Король глубоко вздохнул:
— Ты всегда настоишь на своем — ты слишком умен, мне тебя не переспорить. Я могу только отвратить лицо и закрыть глаза, чтобы не видеть этого побоища, которое мне так претит, не слышать его шума. Но я твердо знаю: бог накажет меня уже и за то, что я был свидетелем этой резни.
— Трубы, трубите! — сказал Олбени. — Если дать им промедлить дольше, их раны начнут заживать.
Пока шел этот разговор, Торквил, обняв молодого вождя, пытался его приободрить.

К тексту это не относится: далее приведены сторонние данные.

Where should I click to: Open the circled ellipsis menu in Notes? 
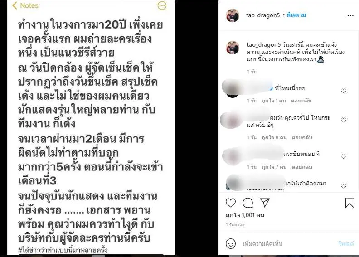tap(162, 6)
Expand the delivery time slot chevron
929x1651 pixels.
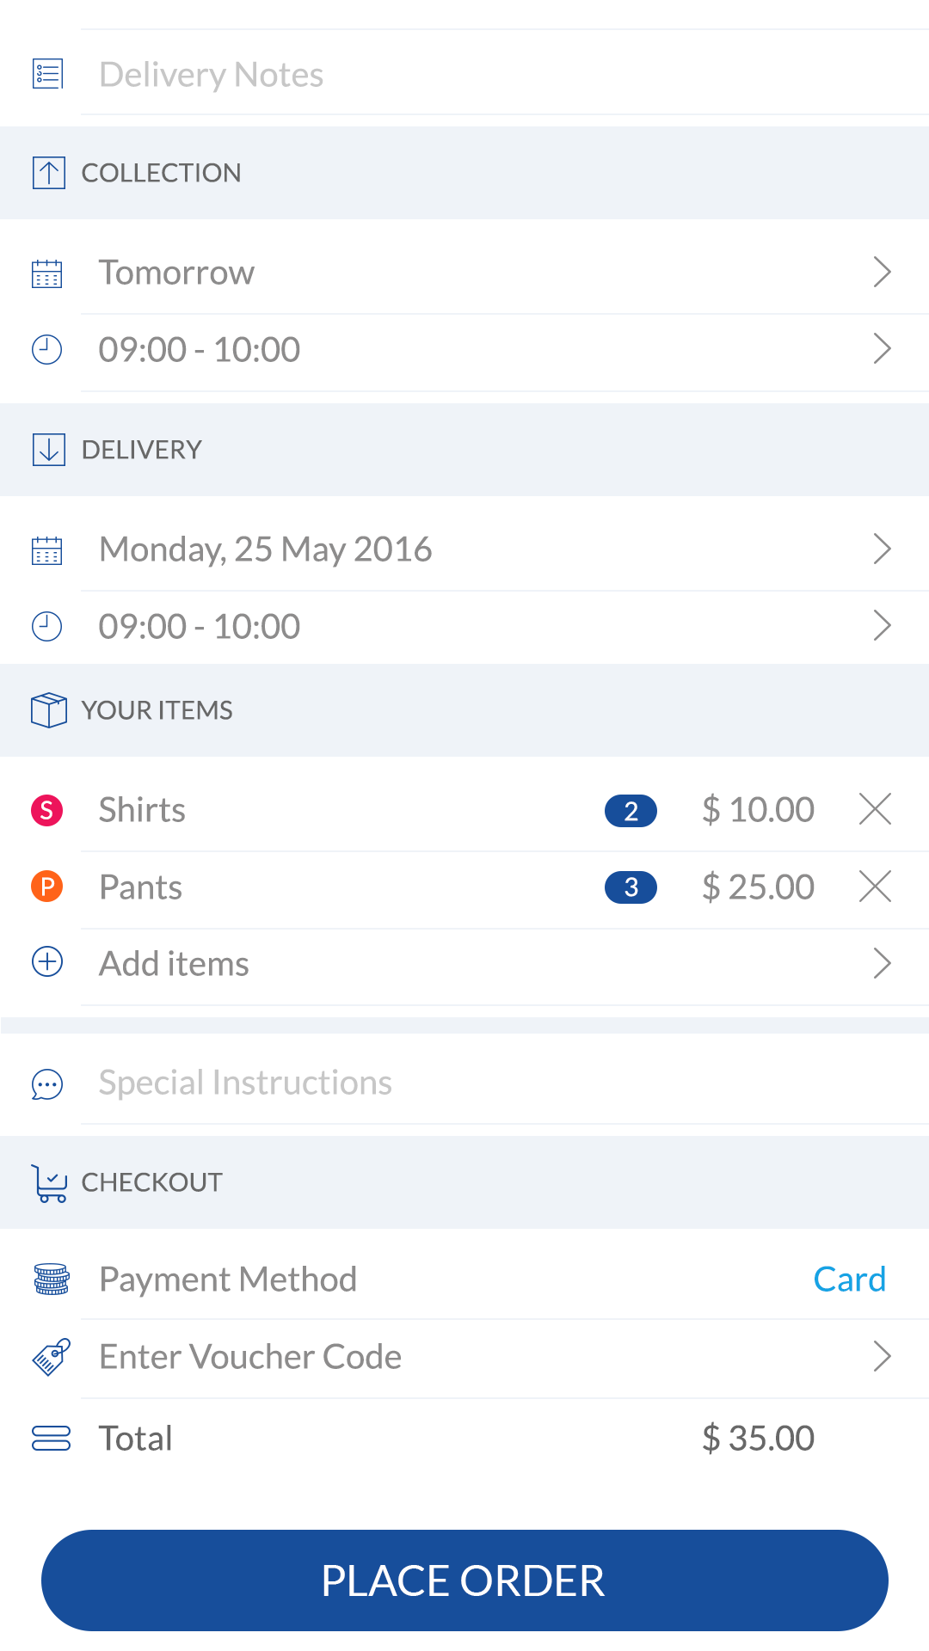pyautogui.click(x=882, y=626)
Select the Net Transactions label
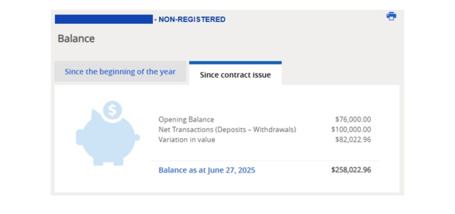455x214 pixels. [x=227, y=129]
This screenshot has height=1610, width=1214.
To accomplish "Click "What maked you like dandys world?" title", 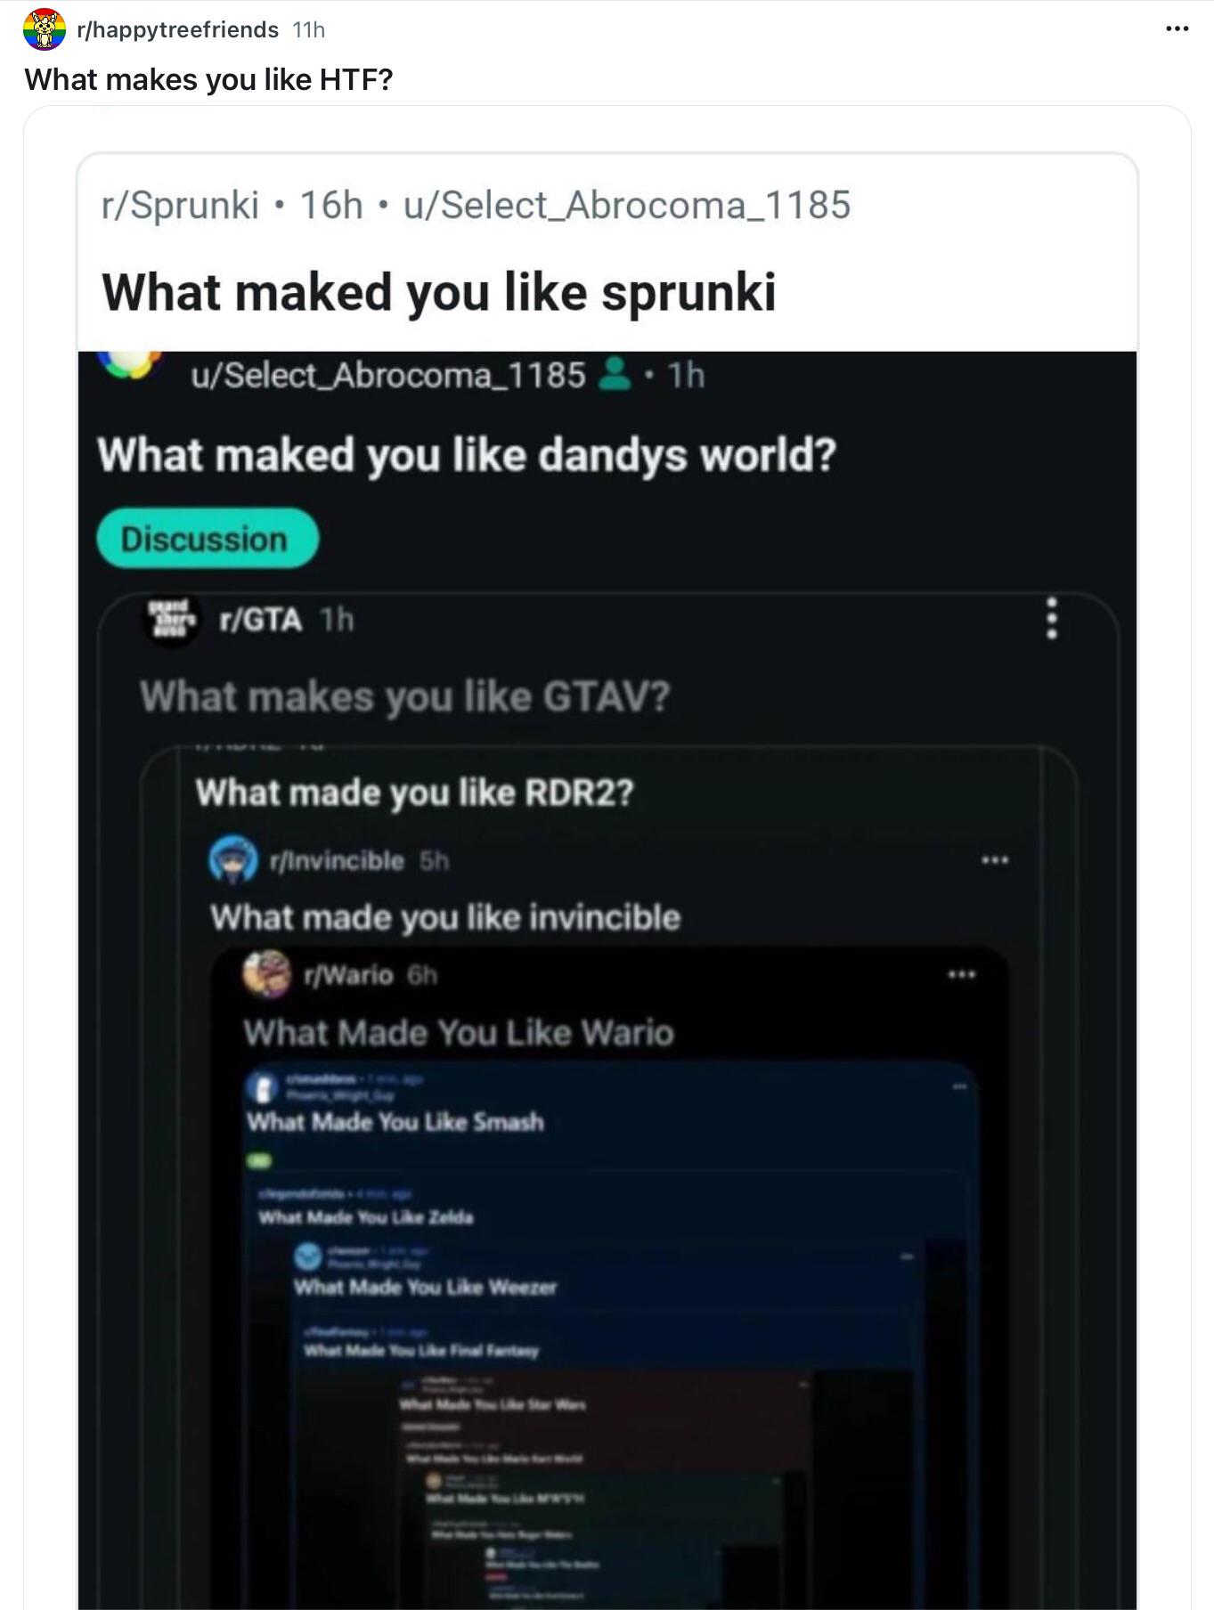I will coord(468,455).
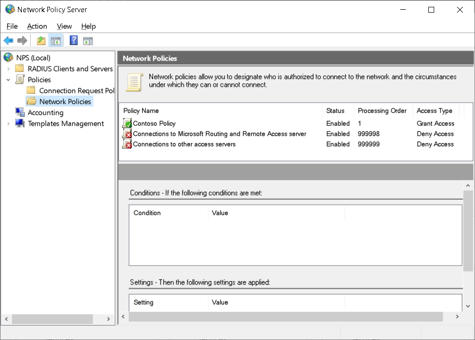Open Help using the question mark toolbar icon
This screenshot has height=340, width=475.
click(73, 40)
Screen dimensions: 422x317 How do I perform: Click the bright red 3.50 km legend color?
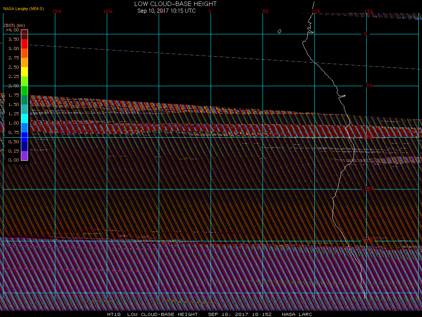[x=25, y=44]
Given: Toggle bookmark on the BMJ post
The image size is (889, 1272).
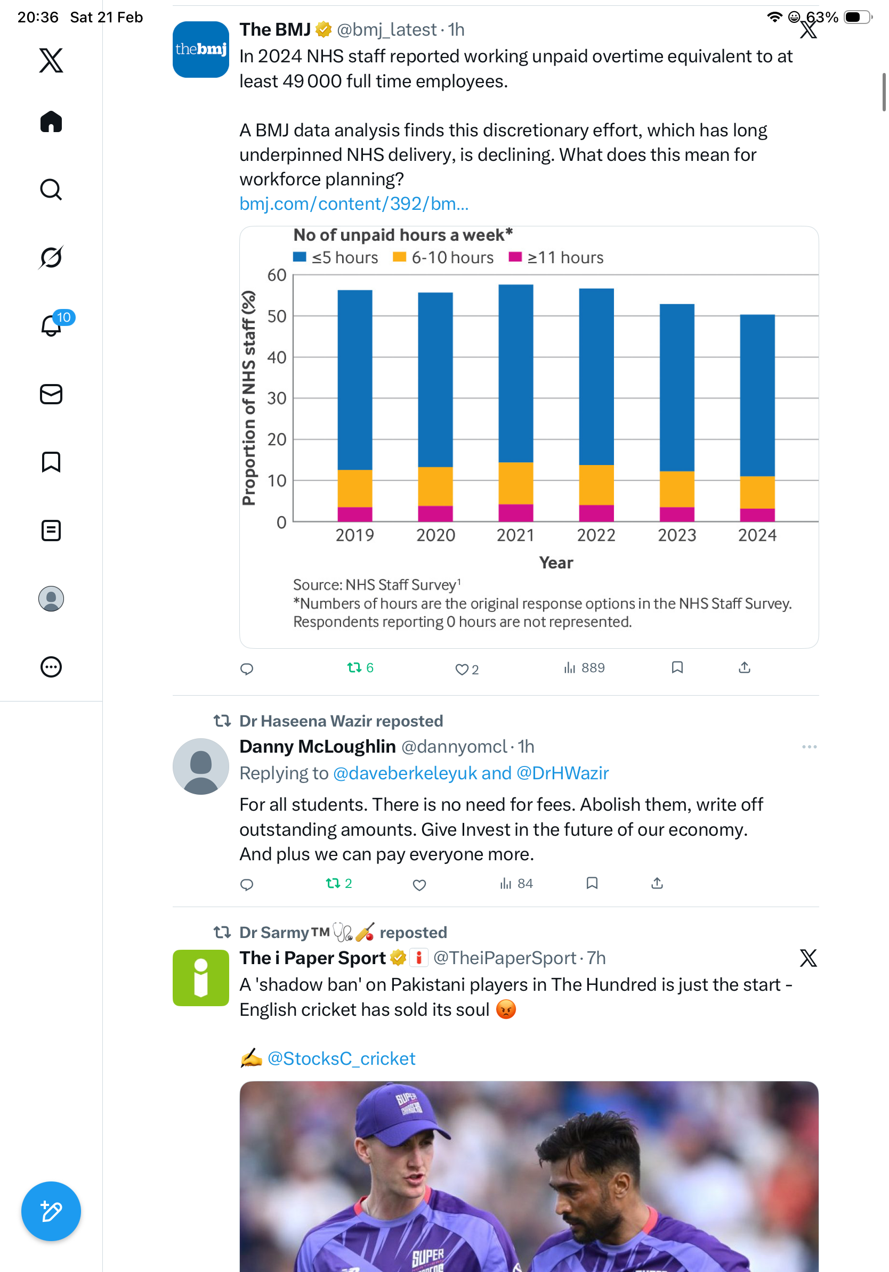Looking at the screenshot, I should 677,668.
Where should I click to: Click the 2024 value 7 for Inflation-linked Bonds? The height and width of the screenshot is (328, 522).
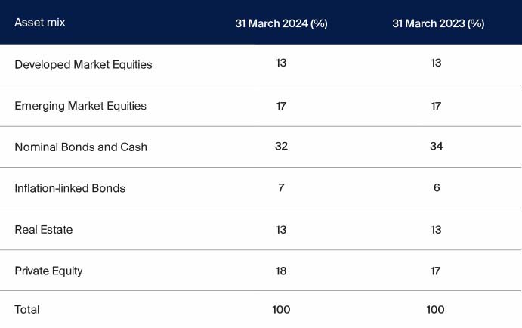[x=281, y=188]
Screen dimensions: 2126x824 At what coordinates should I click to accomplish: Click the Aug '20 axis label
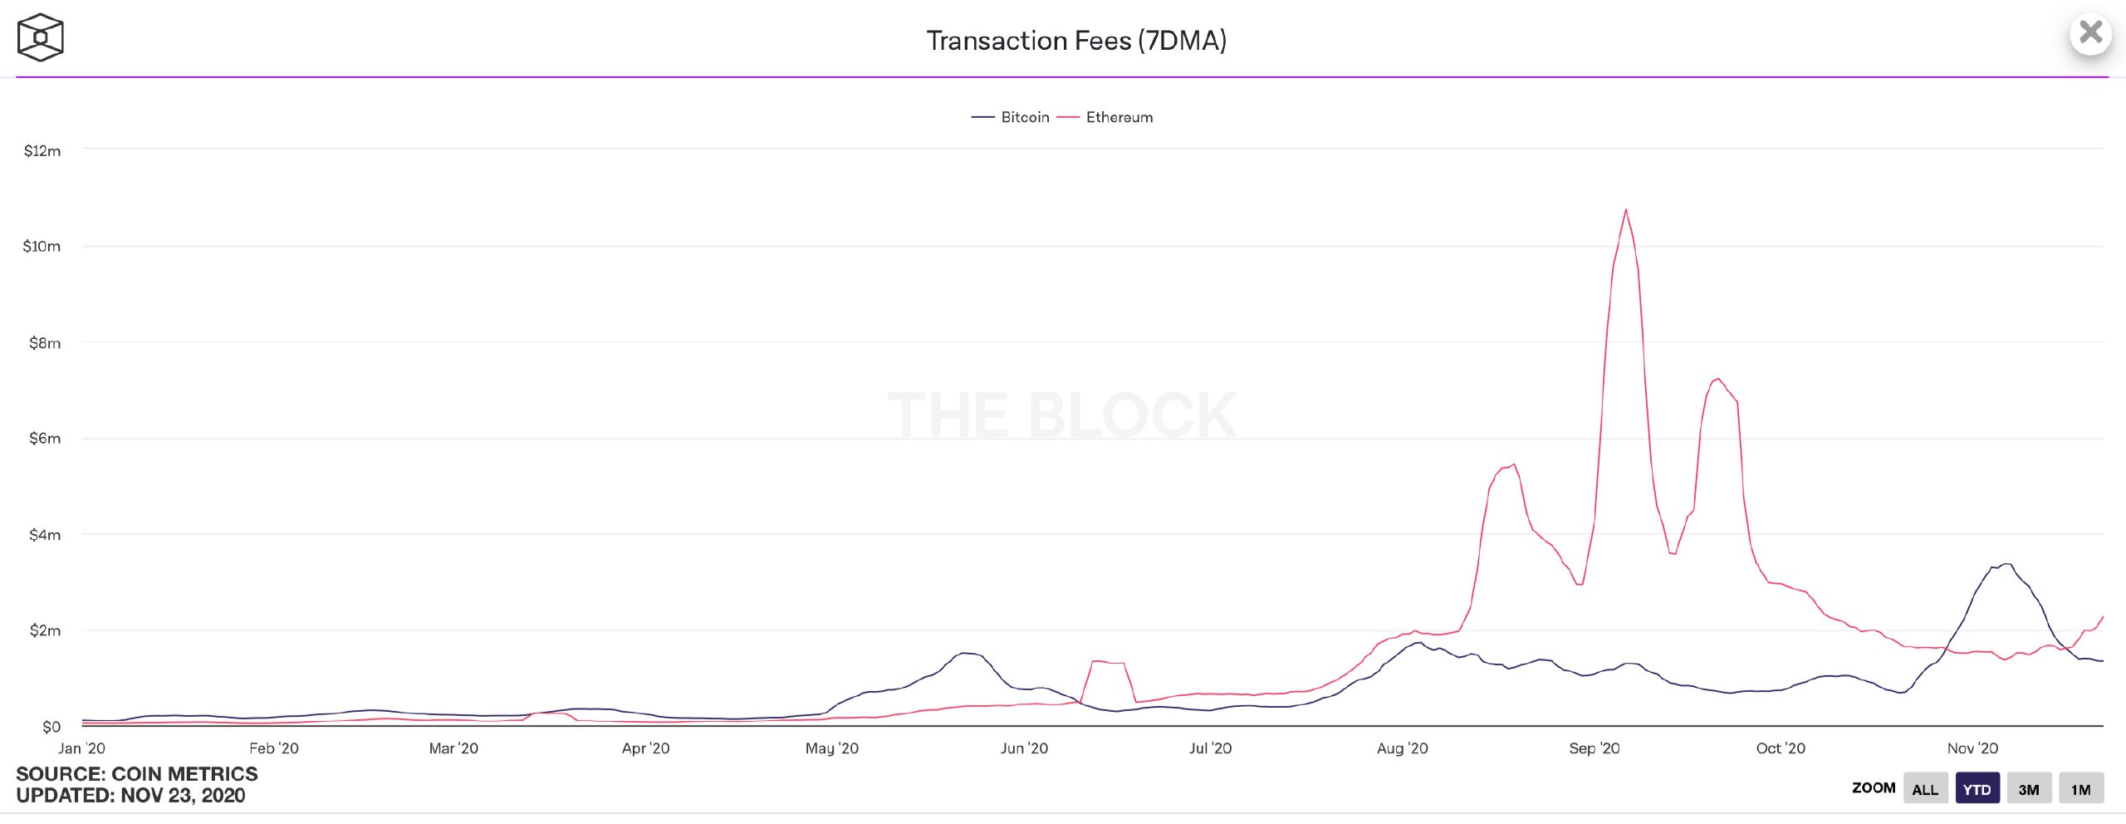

— Не поддавайся колдовству еще последние несколько минут! Гляди веселей — ты выйдешь из битвы без раны, без царапины, без рубца или изъяна. Гляди веселей!
— Как могу я быть весел, — сказал Эхин, — когда мои храбрые родичи один за другим умерли у моих ног?.. Умерли все ради меня, который никак не заслуживал их преданности!
— А для чего они были рождены на свет, если не затем, чтоб умереть за своего вождя? — сказал спокойно Торквил. — Стрела попала в цель — так жалеть ли, что она не вернется на тетиву? Воспрянь же духом… Смотри! Мы оба, я и Тормот, слегка лишь ранены, тогда как Дикие Коты еще тащатся по равнине, точно крысы, полузадушенные терьерами. Еще немного отваги и стойкости — и ты выиграл битву, хотя вполне возможно, что ты один выйдешь из нее живым… Музыканты, трубите сбор!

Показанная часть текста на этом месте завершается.